Samherji ran spy syndicate

Cindy Van Wyk


Icelandic fishing giant Samherji Group ran a spying syndicate on one of its former bosses, Johannes Stefansson, to get insight into the status of operations in Namibia.

The company has continued to deny allegations that it was party to the Fishrot scandal, which saw over N$150 million in alleged bribes paid to politicians and their cronies.

The spy ring is contained in an affidavit filed with the High Court on Monday written by Jon Ottar Olafsson, who claims he was recruited by Samherji allegedly to gather information from Stefansson and feed it to the Icelandic bosses.

Stefansson became a target at the corruption-accused multinational seafood giant after he blew the whistle on alleged rampant corruption by releasing a trove of over 30 000 internal documents to Wikileaks.

Samherji claims the information released to Samherji was “cherry-picked”.

“I was surprised when I found out that out of almost 200 000 emails that Mr Stefansson sent or received between 2008 and 2016, only 19 497 emails are on Wikileaks,” Olafsson said.

A private investigator of the Icelandic fisheries company, Olafsson details in his affidavit how he was tasked in 2016 to travel to Namibia “to investigate what was really going on and report back to them regarding issues such as financials, staff and other operational matters”.

Dodging calls

Coming to Namibia under the pretence of being Stefansson’s operational assistant, he said the trip was necessitated because “the management team in Iceland had very little insight into the operations and status in Namibia and often had great difficulties reaching Stefannson”.

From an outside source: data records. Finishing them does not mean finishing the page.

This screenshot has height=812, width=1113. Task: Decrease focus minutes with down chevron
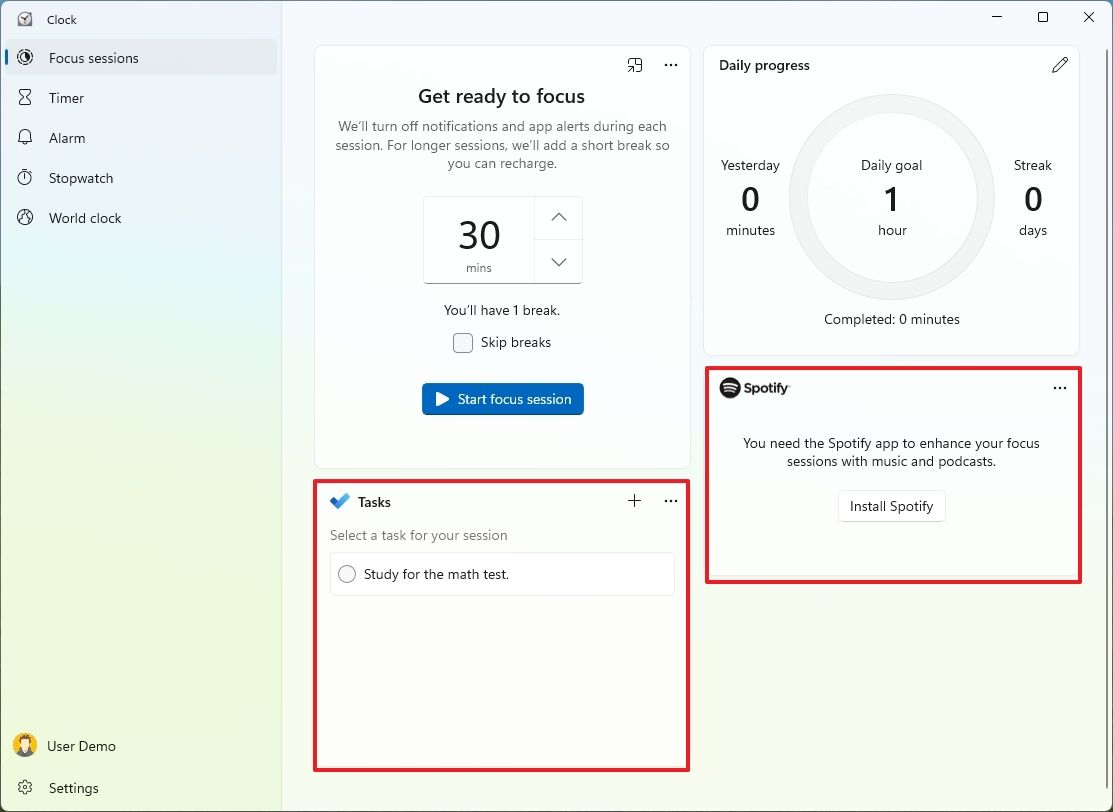(559, 262)
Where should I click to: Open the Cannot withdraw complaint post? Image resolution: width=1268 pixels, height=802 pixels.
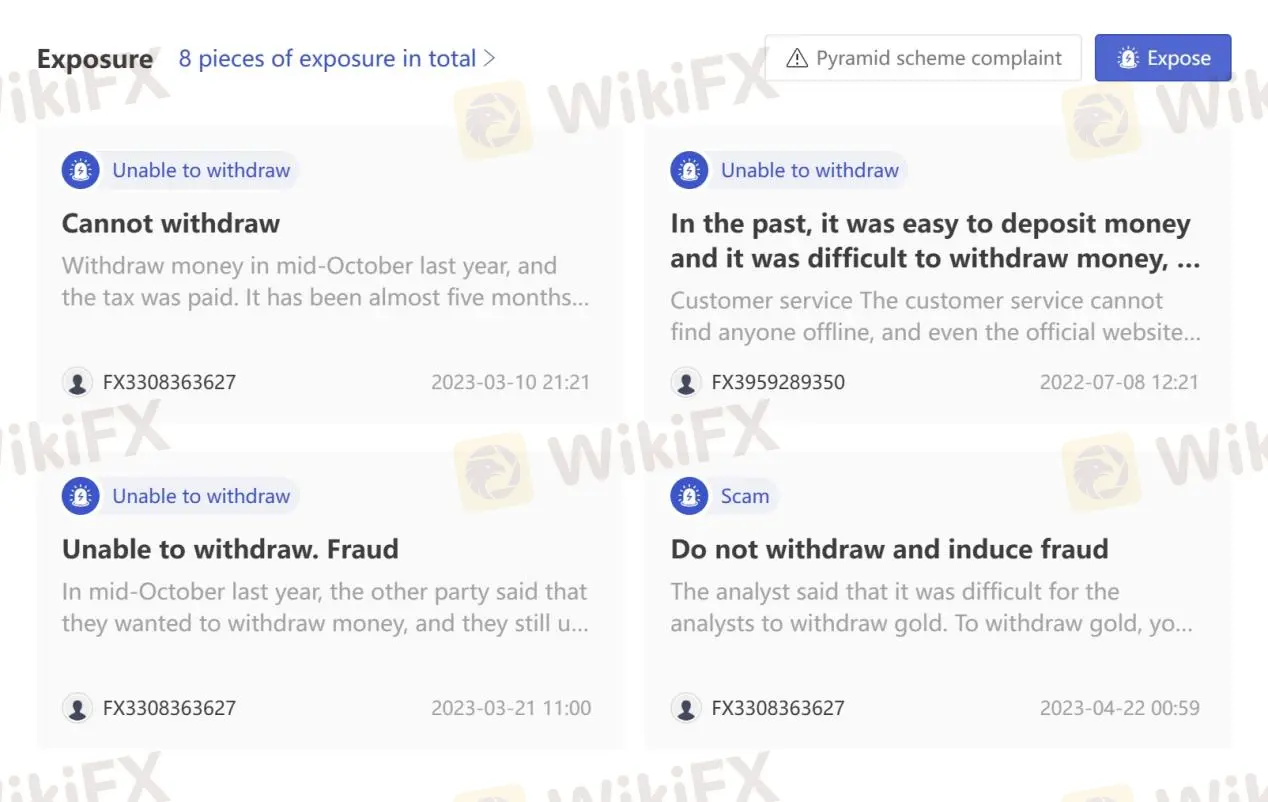pos(170,223)
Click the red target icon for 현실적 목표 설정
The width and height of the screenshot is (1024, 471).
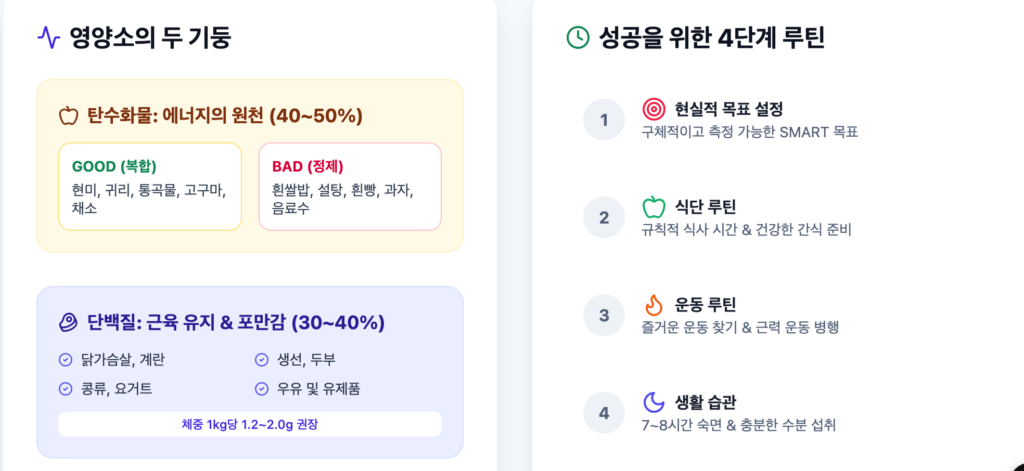[x=653, y=108]
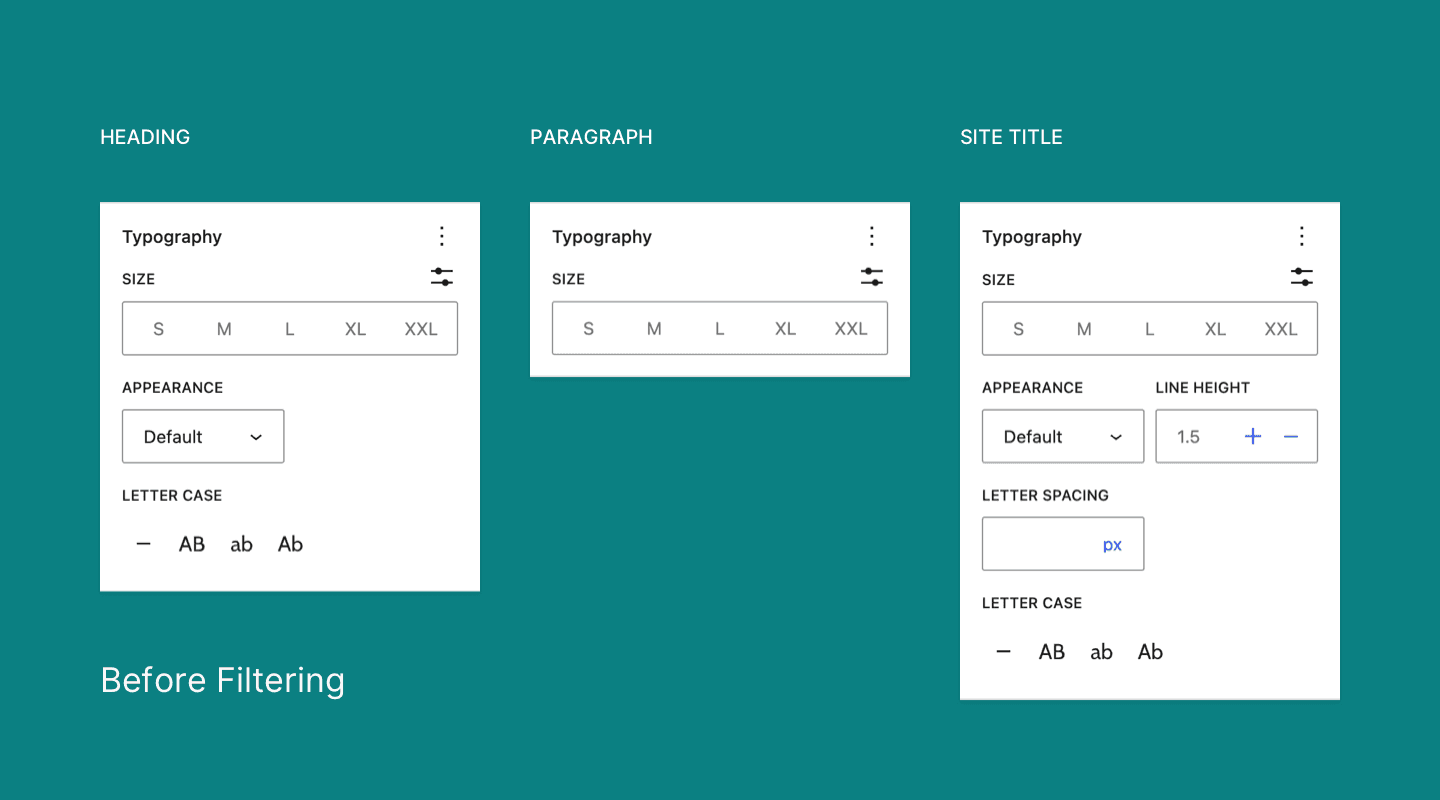
Task: Open Heading panel Typography options menu
Action: (442, 236)
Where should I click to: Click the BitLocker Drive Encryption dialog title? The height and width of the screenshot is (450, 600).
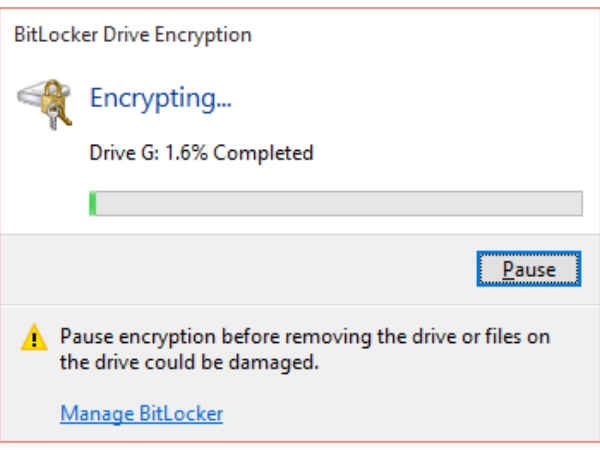click(133, 35)
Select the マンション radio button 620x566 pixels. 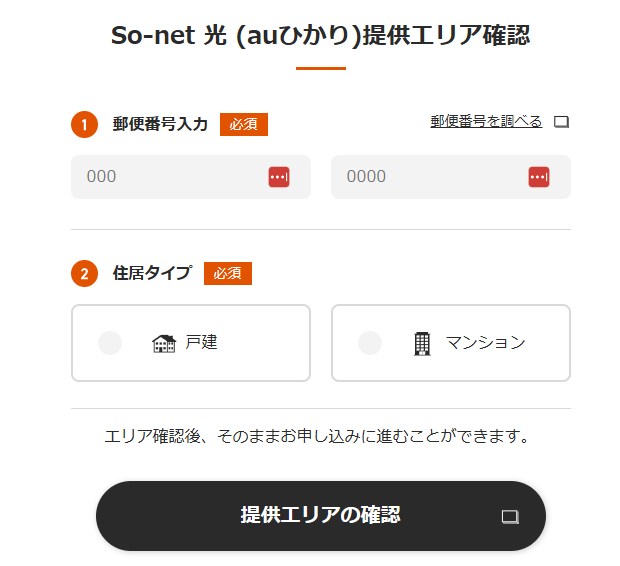(370, 343)
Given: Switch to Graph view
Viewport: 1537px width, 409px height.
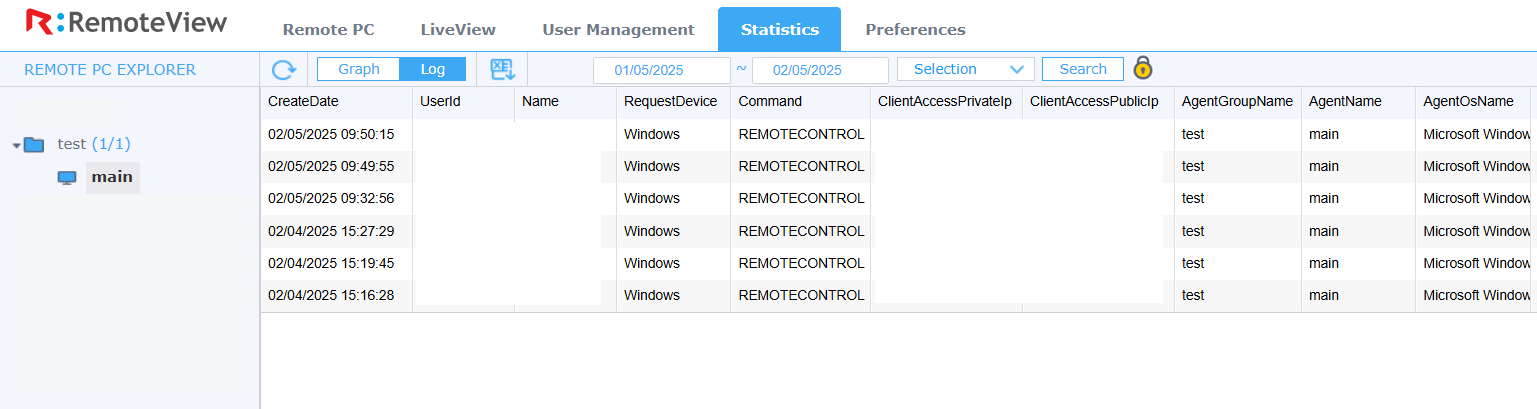Looking at the screenshot, I should [x=359, y=69].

Stefansson allegedly always made excuses and ignored emails and phone calls from his superiors in Iceland.

Olafsson said Samherji wanted to fire Stefansson in 2016 and replace him with other expatriates in Namibia. Such plans, Olafsson said, were halted as “that turned out not to be feasible”.

“The reason was that no one in the group, apart from Mr Stefansson, had an overview of or insight into the operations in Namibia or contact to vendors and business partners,” he said.

Stefansson was allegedly the only contact between Samherji and its Namibian partners.

Olafsson detailed how he had kept trying to become Stefansson’s friend on several occasions in order to win his trust “to gather as much information as was possible”.

“I started talking to Mr Stefansson about the work in Namibia and hinted that I was not happy about being sent there. That I wanted to stay in Iceland.”

He also said Stefansson’s plan to was do business in South Africa.

“He proudly told me that he had already established political contacts there that would lead the group to getting a lot of quota in the coming years, all the way up to the minister of agriculture and fisheries. This came as a surprise to me as neither Mr [Aðalsteinn] Helgason, nor Ms [Arna] McClure had mentioned to me that the focus of the operation was moving from Namibia to South Africa,” he narrated.

Behind closed doors

Olafsson would update the bosses in Iceland on the progress made as far as obtaining information from Stefansson is concerned.

He said Stefansson did not want him to meet Fishrot-accused persons such as James Hatuikulipi, Tamson Hatuikulipi and Sacky Shanghala.

“From the onset, it was clear that Mr Stefansson did not want me to meet with them by myself or sit in meetings with them. Every meeting began with Mr Stefansson speaking to them behind closed doors and then he came out to call me in. I noticed that Mr Stefansson communicated with them extensively via WhatsApp and kept 100% control over the relationship with those men,” Olafsson said.

He added that Stefansson owned a company called Karee Investments One Two Three which operated fish shops owned by Samherji. The Samherji bosses in Iceland allegedly had no knowledge about the existence of these fish shops in Oshikango.

“The company operating the fish shops and the trading company, Karee, was not owned by the group as Mr Stefansson had told me but instead it was owned by himself. Nevertheless, the group financed the operations as it was believed to be a group company,” he revealed.

Olafsson alleged in the affidavit that in November 2016, months after Stefansson was fired, he [Stefansson] transferred N$200 000 from Karee to his personal bank account meant to pay salaries and other operational expenses.


Stefansson on several occasions alleged that Samherji’s way of doing business was simply through bribes.

Olafsson, however, said Stefansson did all the negotiations and not the group.

Stefansson was allegedly unhappy working for Samherji because “he was owed a lot of money in bonuses for all the quotas he had brought to the operation in Namibia”.

Olafsson also said he was the one who informed the management at Samherji’s headquarters in Iceland that Stefannson was planning to quit.

“He was going to stay with the group for a few more months and then betray them and start cooperating in Africa with another seafood company from Iceland. He told me that the minister of fisheries in Namibia had been told and apparently approved this plan.

“The quotas would be taken from the group, according to Mr Stefansson,” Olafsson said.